**Instruction**
Can you reproduce every one of the lines below word for word, changing nothing?

**Dataset content**
>>

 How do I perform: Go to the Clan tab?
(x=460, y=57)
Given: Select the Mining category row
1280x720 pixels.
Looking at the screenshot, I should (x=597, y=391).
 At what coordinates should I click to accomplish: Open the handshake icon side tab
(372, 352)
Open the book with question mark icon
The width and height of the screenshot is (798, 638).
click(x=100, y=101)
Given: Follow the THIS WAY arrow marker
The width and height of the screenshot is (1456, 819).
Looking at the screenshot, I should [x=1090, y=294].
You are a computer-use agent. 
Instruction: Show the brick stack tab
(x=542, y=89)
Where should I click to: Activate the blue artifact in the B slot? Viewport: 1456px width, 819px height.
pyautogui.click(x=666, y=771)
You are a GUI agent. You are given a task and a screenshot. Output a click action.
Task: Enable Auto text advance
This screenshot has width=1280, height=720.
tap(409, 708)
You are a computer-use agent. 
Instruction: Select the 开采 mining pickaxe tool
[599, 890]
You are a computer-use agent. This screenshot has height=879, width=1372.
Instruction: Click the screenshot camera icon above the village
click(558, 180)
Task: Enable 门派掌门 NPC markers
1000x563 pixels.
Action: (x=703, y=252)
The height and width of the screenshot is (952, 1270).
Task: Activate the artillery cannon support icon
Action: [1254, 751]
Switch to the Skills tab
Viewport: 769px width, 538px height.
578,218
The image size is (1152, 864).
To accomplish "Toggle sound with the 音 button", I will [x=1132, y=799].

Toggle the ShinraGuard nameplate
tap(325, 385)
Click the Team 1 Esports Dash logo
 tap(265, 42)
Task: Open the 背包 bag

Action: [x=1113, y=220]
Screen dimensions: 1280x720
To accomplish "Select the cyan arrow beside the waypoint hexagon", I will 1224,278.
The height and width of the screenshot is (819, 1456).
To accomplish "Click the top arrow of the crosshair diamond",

<<

**Result**
 How do I perform: Go to the Clan tab?
(x=460, y=57)
Given: Select the Mining category row
1280x720 pixels.
Looking at the screenshot, I should (x=597, y=391).
 At what coordinates should I click to accomplish: Open the handshake icon side tab
(372, 352)
Open the book with question mark icon
The width and height of the screenshot is (798, 638).
click(x=100, y=101)
Given: Follow the THIS WAY arrow marker
The width and height of the screenshot is (1456, 819).
Looking at the screenshot, I should [x=1090, y=294].
You are a computer-use agent. 
Instruction: Show the brick stack tab
(x=542, y=89)
Where should I click to: Activate the blue artifact in the B slot? Viewport: 1456px width, 819px height.
pyautogui.click(x=666, y=771)
You are a GUI agent. You are given a task and a screenshot. Output a click action.
Task: Enable Auto text advance
This screenshot has width=1280, height=720.
tap(409, 708)
You are a computer-use agent. 
Instruction: Select the 开采 mining pickaxe tool
[599, 890]
You are a computer-use agent. This screenshot has height=879, width=1372.
Instruction: Click the screenshot camera icon above the village
click(558, 180)
Task: Enable 门派掌门 NPC markers
1000x563 pixels.
Action: (x=703, y=252)
The height and width of the screenshot is (952, 1270).
Task: Activate the artillery cannon support icon
Action: [1254, 751]
Switch to the Skills tab
Viewport: 769px width, 538px height.
578,218
The image size is (1152, 864).
To accomplish "Toggle sound with the 音 button", I will [x=1132, y=799].

Toggle the ShinraGuard nameplate
tap(325, 385)
Click the Team 1 Esports Dash logo
 tap(265, 42)
Task: Open the 背包 bag

Action: [x=1113, y=220]
Screen dimensions: 1280x720
To accomplish "Select the cyan arrow beside the waypoint hexagon", I will 1224,278.
The height and width of the screenshot is (819, 1456).
To accomplish "Click the top arrow of the crosshair diamond",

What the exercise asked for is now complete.